The task:
Set down all of the data that follows, keeping every character.

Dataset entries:

-- Opening Marker --

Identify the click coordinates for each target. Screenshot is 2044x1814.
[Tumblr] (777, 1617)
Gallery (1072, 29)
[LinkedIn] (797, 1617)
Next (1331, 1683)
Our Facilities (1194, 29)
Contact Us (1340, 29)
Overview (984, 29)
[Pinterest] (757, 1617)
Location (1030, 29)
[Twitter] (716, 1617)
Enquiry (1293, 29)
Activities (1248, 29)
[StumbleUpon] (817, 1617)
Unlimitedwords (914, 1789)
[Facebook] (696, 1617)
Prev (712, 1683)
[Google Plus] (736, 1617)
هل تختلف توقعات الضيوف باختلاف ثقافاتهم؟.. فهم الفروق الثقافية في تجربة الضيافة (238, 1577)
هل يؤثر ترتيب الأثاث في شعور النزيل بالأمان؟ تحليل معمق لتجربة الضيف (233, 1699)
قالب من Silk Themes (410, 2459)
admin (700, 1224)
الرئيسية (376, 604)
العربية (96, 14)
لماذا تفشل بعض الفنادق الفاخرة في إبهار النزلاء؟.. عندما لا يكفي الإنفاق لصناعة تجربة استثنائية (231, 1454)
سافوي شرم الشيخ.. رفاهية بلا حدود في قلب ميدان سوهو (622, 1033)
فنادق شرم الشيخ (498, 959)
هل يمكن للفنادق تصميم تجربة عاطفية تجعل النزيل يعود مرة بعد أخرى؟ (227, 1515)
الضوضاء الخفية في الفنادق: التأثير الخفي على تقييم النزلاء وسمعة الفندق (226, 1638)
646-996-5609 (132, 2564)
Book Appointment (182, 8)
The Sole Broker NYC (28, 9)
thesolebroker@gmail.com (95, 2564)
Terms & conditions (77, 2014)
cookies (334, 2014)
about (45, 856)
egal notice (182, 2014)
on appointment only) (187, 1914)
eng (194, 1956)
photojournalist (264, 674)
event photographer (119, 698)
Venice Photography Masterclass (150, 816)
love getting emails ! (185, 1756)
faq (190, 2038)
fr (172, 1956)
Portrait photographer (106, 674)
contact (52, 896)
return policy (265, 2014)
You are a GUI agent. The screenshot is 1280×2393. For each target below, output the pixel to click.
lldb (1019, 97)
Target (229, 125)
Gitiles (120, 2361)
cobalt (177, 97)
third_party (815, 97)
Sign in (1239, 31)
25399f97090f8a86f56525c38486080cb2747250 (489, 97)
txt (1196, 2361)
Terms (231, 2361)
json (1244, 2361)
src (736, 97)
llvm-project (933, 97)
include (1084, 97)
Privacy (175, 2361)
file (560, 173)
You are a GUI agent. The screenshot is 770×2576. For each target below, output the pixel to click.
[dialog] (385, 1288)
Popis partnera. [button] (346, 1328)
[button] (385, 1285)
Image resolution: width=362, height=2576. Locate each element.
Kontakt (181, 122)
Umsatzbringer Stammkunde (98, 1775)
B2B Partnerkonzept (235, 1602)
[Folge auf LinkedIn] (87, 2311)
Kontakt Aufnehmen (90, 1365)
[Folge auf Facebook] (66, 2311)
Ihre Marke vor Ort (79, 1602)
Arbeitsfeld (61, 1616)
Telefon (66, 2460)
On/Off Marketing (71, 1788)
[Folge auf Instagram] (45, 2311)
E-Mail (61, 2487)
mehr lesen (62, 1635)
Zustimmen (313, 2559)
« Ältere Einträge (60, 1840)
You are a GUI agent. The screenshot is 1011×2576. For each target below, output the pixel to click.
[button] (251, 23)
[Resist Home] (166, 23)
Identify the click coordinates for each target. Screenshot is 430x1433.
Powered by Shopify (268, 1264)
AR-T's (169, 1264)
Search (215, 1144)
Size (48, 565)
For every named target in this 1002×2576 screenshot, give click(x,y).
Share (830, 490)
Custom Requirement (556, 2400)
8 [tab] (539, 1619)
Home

-- Closing Marker --

Output below:
Identify the click coordinates for each target. Screenshot is 2044x1814.
[Tumblr] (777, 1617)
Gallery (1072, 29)
[LinkedIn] (797, 1617)
Next (1331, 1683)
Our Facilities (1194, 29)
Contact Us (1340, 29)
Overview (984, 29)
[Pinterest] (757, 1617)
Location (1030, 29)
[Twitter] (716, 1617)
Enquiry (1293, 29)
Activities (1248, 29)
[StumbleUpon] (817, 1617)
Unlimitedwords (914, 1789)
[Facebook] (696, 1617)
Prev (712, 1683)
[Google Plus] (736, 1617)
هل تختلف توقعات الضيوف باختلاف ثقافاتهم؟.. فهم الفروق الثقافية في تجربة الضيافة (238, 1577)
هل يؤثر ترتيب الأثاث في شعور النزيل بالأمان؟ تحليل معمق لتجربة الضيف (233, 1699)
قالب من Silk Themes (410, 2459)
admin (700, 1224)
الرئيسية (376, 604)
العربية (96, 14)
لماذا تفشل بعض الفنادق الفاخرة في إبهار النزلاء؟.. عندما لا يكفي الإنفاق لصناعة تجربة استثنائية (231, 1454)
سافوي شرم الشيخ.. رفاهية بلا حدود في قلب ميدان سوهو (622, 1033)
فنادق شرم الشيخ (498, 959)
هل يمكن للفنادق تصميم تجربة عاطفية تجعل النزيل يعود مرة بعد أخرى؟ (227, 1515)
الضوضاء الخفية في الفنادق: التأثير الخفي على تقييم النزلاء وسمعة الفندق (226, 1638)
646-996-5609 (132, 2564)
Book Appointment (182, 8)
The Sole Broker NYC (28, 9)
thesolebroker@gmail.com (95, 2564)
Terms & conditions (77, 2014)
cookies (334, 2014)
about (45, 856)
egal notice (182, 2014)
on appointment only) (187, 1914)
eng (194, 1956)
photojournalist (264, 674)
event photographer (119, 698)
Venice Photography Masterclass (150, 816)
love getting emails ! (185, 1756)
faq (190, 2038)
fr (172, 1956)
Portrait photographer (106, 674)
contact (52, 896)
return policy (265, 2014)
You are a GUI agent. The screenshot is 1280×2393. For each target below, output the pixel to click.
lldb (1019, 97)
Target (229, 125)
Gitiles (120, 2361)
cobalt (177, 97)
third_party (815, 97)
Sign in (1239, 31)
25399f97090f8a86f56525c38486080cb2747250 (489, 97)
txt (1196, 2361)
Terms (231, 2361)
json (1244, 2361)
src (736, 97)
llvm-project (933, 97)
include (1084, 97)
Privacy (175, 2361)
file (560, 173)
You are a GUI agent. The screenshot is 770×2576. For each target below, output the pixel to click.
[dialog] (385, 1288)
Popis partnera. [button] (346, 1328)
[button] (385, 1285)
Image resolution: width=362, height=2576. Locate each element.
Kontakt (181, 122)
Umsatzbringer Stammkunde (98, 1775)
B2B Partnerkonzept (235, 1602)
[Folge auf LinkedIn] (87, 2311)
Kontakt Aufnehmen (90, 1365)
[Folge auf Facebook] (66, 2311)
Ihre Marke vor Ort (79, 1602)
Arbeitsfeld (61, 1616)
Telefon (66, 2460)
On/Off Marketing (71, 1788)
[Folge auf Instagram] (45, 2311)
E-Mail (61, 2487)
mehr lesen (62, 1635)
Zustimmen (313, 2559)
« Ältere Einträge (60, 1840)
You are a GUI agent. The screenshot is 1011×2576. For each target below, output the pixel to click.
[button] (251, 23)
[Resist Home] (166, 23)
Identify the click coordinates for each target. Screenshot is 430x1433.
Powered by Shopify (268, 1264)
AR-T's (169, 1264)
Search (215, 1144)
Size (48, 565)
For every named target in this 1002×2576 screenshot, give click(x,y).
Share (830, 490)
Custom Requirement (556, 2400)
8 [tab] (539, 1619)
Home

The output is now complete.